Boost logo

Boost Users :

Subject: Re: [Boost-users] Running Regular expression (RE) over a list, array or map
From: Anthony Foiani (tkil_at_[hidden])
Date: 2013-09-26 23:34:10


Olivier, greetings --

Olivier Austina <olivier.austina_at_[hidden]> writes:

> I am wondering if it is possible to run directly regular expression
> over a list and getting the indexes (begging and end) of the
> match. For example, I have a list of strings and a regular
> expression and I want to know which part of the list matches the RE
> and get the corresponding indexes in the list.

It looks like you got some other suggestions, but if they're not what
you're looking for, you might want to clarify your request.

In particular, it's not clear to me whether you want to match the RE
against each individual item (which can be parallelized, but the
result is a membership bitmap or subset, not a range), or if you want
to match the RE against the concatenated value, or the largest span of
continuous values (which are the requests that make the most sense if
you want a starting and ending index).

Some sample code would probably clarify things.

E.g., given:

  typedef std::vector< std::string > string_vec;
  const string_vec sv{ "foo", "bar", "baz" };

And you wanted to match:

  const boost::regex re{ "ba.*" };

What answer do you want to see?

  * The membership bitmap would be something like: [ 0, 1, 1 ]

  * The subset would be: { "bar", "baz" }
    (This is basically a "grep" operator.)

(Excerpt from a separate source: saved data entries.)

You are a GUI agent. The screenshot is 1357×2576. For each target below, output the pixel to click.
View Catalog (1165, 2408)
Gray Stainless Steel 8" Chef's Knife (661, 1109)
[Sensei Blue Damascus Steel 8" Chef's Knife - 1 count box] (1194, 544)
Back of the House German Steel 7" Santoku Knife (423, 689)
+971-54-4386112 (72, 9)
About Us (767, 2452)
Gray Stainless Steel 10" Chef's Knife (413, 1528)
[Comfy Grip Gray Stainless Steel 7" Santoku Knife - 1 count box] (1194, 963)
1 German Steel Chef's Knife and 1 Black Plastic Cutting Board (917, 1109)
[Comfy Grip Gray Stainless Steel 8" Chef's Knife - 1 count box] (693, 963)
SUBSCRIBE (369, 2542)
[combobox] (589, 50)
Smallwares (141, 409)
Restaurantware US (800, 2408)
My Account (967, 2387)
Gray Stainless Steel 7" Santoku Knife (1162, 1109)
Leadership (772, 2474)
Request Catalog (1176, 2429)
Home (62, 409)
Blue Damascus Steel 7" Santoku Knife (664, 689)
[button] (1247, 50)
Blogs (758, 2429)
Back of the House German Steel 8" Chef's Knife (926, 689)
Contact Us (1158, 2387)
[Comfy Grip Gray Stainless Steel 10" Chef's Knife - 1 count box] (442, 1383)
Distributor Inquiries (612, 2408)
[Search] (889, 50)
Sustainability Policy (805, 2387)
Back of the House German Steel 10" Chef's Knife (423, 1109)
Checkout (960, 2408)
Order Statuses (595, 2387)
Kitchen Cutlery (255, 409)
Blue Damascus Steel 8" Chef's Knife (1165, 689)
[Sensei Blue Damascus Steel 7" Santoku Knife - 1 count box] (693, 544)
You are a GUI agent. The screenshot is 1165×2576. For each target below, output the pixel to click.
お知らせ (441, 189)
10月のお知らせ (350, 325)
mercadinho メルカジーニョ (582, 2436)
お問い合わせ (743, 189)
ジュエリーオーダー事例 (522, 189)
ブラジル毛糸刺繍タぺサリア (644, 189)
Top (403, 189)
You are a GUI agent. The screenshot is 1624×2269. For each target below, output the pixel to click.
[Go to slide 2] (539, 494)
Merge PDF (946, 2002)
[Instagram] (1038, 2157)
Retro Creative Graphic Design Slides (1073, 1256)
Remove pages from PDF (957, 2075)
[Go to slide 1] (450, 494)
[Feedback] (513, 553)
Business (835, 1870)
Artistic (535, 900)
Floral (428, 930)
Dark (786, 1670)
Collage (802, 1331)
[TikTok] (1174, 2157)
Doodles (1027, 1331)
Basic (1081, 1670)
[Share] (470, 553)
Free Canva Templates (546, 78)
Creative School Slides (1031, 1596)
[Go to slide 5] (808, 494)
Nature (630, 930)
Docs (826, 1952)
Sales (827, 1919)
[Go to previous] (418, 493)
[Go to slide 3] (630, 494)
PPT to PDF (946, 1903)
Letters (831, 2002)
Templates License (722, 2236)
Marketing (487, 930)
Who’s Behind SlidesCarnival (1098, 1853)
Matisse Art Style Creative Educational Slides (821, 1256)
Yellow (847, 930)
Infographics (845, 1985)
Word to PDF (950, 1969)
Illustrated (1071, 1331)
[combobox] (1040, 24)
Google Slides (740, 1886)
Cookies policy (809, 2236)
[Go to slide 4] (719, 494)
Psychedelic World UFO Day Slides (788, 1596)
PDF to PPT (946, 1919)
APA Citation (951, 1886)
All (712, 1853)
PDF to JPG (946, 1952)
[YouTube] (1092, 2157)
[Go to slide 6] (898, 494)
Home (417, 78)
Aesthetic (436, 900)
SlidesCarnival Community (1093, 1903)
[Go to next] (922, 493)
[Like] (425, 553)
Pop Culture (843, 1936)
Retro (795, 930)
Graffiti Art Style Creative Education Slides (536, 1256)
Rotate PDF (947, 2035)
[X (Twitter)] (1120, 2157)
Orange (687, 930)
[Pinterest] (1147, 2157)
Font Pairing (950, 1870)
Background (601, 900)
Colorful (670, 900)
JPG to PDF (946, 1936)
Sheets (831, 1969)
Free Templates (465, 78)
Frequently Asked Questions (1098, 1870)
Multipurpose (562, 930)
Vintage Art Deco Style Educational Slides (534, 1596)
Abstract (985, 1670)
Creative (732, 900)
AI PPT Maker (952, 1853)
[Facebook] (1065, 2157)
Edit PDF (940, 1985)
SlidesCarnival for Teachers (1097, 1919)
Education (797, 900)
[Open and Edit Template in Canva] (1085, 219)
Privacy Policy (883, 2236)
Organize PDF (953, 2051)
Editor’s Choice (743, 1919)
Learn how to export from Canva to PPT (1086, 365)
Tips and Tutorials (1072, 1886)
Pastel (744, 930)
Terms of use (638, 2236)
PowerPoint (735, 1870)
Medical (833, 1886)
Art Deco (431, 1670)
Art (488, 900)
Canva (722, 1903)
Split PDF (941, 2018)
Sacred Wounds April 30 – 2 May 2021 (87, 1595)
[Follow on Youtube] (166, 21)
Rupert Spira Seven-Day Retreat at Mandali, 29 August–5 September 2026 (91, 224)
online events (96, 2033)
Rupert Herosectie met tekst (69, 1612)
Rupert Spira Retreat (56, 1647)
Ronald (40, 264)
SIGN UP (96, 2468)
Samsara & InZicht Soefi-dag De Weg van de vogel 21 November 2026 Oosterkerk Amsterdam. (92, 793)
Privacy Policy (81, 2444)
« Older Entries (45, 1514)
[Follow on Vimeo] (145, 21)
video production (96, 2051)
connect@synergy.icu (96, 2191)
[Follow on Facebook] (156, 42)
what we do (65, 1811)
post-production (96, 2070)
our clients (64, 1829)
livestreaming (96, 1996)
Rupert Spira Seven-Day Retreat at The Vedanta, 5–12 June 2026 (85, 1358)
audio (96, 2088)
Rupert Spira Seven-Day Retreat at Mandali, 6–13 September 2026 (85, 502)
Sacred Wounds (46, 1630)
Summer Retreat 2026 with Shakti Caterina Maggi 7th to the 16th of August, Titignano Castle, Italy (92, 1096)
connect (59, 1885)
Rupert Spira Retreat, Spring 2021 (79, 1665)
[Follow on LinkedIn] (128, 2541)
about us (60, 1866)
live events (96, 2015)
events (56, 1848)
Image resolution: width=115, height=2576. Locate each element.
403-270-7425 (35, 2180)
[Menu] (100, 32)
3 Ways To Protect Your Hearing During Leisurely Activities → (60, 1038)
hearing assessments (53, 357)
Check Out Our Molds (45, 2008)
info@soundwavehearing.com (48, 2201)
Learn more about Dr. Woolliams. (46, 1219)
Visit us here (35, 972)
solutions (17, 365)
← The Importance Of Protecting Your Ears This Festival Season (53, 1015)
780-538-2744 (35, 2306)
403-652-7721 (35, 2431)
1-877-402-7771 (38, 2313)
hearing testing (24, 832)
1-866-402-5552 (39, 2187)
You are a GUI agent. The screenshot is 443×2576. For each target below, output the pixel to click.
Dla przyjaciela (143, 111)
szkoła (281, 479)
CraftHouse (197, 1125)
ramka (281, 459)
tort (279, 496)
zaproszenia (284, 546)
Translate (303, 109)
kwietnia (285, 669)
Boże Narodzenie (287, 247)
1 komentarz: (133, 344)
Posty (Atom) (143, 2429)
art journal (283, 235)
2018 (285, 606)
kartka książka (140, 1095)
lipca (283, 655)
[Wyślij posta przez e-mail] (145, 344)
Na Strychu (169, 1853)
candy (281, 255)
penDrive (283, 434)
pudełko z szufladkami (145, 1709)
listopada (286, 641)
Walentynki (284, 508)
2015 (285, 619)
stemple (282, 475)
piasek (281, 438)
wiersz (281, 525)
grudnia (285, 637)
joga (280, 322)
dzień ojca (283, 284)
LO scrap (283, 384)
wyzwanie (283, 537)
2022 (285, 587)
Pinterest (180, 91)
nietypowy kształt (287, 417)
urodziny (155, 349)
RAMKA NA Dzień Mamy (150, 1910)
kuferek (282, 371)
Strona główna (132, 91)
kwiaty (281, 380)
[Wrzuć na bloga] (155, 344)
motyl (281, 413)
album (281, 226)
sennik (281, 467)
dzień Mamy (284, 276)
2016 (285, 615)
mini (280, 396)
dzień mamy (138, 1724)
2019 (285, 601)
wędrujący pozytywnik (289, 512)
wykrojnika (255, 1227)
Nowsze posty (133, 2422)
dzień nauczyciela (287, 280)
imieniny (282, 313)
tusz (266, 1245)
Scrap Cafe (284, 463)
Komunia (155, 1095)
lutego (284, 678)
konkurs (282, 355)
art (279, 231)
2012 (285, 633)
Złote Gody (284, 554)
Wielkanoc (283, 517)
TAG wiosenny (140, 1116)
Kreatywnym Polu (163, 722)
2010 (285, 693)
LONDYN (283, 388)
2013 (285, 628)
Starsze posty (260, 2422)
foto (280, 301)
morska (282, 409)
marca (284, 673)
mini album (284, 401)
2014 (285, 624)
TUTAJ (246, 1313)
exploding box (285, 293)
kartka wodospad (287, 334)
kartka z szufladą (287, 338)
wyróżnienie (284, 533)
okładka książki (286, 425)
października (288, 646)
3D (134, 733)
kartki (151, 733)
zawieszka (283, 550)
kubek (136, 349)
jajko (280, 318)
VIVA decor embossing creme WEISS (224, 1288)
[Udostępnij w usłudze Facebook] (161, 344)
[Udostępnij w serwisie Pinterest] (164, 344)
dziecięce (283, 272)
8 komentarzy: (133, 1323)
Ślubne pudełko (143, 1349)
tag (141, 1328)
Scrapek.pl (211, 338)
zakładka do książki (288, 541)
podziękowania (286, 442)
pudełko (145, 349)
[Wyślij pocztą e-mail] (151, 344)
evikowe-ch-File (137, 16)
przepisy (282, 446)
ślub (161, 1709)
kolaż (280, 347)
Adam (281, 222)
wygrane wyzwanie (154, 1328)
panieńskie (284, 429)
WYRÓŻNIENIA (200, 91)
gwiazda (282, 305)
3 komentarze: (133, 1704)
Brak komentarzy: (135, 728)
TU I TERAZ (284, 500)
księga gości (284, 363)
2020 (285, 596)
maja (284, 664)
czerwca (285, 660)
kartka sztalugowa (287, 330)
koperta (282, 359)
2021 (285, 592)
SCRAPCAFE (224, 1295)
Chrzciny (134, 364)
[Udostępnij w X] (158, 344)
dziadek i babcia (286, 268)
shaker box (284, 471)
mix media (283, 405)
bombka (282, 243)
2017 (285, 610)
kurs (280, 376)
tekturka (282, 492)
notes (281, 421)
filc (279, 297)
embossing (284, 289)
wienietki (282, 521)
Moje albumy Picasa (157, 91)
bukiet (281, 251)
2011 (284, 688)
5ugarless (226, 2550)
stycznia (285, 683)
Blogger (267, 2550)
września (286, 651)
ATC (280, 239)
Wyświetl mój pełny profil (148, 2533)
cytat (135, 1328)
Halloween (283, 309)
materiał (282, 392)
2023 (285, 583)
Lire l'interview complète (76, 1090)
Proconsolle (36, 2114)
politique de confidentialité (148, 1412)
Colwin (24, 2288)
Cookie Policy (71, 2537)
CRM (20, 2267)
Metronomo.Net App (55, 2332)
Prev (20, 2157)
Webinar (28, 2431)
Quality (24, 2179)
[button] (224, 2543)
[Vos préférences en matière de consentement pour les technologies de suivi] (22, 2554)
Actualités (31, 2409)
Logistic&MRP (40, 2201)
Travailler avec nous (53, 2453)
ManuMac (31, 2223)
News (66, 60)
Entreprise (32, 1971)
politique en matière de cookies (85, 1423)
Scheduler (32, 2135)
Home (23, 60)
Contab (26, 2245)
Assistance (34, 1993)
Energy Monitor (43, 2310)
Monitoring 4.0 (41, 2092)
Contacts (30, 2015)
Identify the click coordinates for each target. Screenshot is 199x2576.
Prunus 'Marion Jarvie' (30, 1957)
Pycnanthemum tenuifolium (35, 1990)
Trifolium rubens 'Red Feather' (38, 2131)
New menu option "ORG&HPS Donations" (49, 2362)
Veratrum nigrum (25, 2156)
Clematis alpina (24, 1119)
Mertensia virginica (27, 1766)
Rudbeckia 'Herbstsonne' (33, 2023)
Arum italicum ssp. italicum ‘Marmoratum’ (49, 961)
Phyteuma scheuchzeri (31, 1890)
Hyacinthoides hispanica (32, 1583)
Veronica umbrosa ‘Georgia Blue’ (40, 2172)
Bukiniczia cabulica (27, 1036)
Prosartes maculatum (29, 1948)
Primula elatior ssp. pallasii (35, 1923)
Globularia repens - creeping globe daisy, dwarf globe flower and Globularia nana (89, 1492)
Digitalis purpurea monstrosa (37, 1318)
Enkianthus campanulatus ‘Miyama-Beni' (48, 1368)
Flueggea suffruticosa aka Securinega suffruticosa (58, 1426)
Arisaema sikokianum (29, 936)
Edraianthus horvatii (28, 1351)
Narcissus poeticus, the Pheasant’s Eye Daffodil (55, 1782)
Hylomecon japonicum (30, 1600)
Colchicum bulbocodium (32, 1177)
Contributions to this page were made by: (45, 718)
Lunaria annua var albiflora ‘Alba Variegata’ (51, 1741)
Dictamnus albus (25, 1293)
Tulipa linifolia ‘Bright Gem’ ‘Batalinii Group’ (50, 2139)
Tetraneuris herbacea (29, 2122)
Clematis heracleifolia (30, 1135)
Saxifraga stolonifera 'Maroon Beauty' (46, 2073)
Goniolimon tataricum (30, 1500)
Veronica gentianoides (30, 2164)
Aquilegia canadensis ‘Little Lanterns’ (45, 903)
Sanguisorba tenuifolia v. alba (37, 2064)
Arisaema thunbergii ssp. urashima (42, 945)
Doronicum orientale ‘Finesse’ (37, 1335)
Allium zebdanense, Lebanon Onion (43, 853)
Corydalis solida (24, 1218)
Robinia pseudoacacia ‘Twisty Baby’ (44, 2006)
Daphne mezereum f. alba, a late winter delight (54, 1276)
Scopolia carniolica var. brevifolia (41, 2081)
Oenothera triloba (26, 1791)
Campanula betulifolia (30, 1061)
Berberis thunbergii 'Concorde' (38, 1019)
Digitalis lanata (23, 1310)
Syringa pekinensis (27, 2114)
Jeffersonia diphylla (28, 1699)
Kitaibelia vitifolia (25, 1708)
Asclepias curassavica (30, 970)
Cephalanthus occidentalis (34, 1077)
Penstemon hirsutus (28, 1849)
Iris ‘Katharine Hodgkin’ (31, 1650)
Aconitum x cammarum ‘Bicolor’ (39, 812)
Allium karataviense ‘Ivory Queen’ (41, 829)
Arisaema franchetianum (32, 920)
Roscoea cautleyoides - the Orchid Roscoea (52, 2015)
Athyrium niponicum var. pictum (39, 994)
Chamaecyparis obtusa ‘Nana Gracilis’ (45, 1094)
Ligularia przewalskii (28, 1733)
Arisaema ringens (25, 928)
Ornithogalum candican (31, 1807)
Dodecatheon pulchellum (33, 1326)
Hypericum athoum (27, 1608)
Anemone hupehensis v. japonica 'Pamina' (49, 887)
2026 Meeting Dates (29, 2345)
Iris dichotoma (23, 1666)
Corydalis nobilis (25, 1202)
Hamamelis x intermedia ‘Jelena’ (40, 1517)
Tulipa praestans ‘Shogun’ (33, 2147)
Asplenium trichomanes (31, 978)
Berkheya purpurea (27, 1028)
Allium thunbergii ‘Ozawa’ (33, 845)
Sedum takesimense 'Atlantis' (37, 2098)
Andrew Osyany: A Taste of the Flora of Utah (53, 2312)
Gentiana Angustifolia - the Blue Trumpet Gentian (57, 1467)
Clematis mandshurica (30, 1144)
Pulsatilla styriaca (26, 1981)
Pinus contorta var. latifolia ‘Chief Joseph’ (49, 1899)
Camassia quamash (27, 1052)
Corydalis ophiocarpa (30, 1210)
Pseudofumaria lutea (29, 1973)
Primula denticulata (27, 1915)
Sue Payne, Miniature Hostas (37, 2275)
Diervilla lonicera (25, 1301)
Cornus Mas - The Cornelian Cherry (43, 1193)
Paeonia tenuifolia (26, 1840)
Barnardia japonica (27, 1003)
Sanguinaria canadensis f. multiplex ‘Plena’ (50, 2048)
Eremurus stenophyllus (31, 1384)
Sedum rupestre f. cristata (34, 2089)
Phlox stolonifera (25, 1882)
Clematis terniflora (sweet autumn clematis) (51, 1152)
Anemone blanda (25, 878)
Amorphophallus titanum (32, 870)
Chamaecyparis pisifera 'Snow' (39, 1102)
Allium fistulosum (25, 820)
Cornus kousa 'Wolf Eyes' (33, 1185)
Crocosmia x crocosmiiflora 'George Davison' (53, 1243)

  * The "range" answer would be sv.begin()+1, sv.begin()+3 (since
    "barbaz" matches).

  * The other "range" answer would be the same, but because "bar"
    matches, and "baz" matches, so the range represents the (longest?)
    set of elements that individually match the given regex. This
    ends up being something of a meta-regex, or if you prefer, the
    result of searching the concatenated string for instances of
    "(?:re)+".

Or is there some other interpretation that you're trying to get at?

Happy hacking,
Tony

p.s. Heh. Guess who just finished a few interviews where "spot the
     under-specified problem" was important...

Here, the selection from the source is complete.